Feature EthicsGuard SOC triage env Generic classifiers
Domain AI outputs + generic systems Security alerts Single-item classification
Policy Configurable JSON Usually hardcoded N/A
Scoring Outcome + ordering Often trajectory-based Per-item accuracy
Hints Noisy and partially hidden Varies Usually none
Actions 4-way triage Often binary Binary

Known Limitations

  • All content is synthetic and sanitized.

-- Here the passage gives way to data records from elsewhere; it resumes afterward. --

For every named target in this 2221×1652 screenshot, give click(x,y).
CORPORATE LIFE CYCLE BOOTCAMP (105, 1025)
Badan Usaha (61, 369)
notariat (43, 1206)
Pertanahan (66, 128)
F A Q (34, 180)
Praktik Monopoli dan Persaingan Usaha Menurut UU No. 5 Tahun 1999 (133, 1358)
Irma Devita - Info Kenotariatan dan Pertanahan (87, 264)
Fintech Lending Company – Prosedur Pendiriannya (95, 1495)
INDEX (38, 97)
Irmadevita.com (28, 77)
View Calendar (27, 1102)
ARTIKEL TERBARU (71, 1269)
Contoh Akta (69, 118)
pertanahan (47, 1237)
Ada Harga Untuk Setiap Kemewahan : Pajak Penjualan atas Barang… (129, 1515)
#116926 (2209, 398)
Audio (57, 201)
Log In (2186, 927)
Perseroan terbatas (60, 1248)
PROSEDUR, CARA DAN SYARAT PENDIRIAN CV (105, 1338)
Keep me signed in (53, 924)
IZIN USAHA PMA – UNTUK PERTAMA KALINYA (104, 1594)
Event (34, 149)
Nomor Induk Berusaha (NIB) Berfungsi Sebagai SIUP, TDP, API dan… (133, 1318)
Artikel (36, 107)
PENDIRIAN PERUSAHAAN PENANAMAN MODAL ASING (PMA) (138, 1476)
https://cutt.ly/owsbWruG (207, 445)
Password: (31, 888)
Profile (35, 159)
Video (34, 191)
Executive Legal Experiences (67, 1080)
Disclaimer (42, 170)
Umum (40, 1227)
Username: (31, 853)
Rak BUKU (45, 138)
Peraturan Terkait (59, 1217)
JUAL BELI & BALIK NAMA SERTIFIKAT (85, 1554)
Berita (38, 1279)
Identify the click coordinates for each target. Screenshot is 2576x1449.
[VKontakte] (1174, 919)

  • Inter-item dependencies are out of scope in v1.
  • context_chain_id is reserved for future support only.
  • The current rule-based baseline is near-perfect because the snippet templates remain strongly class-indicative.
  • If benchmark difficulty needs to increase, the preferred direction is richer synthetic language variation rather than changing the public API or grading contract.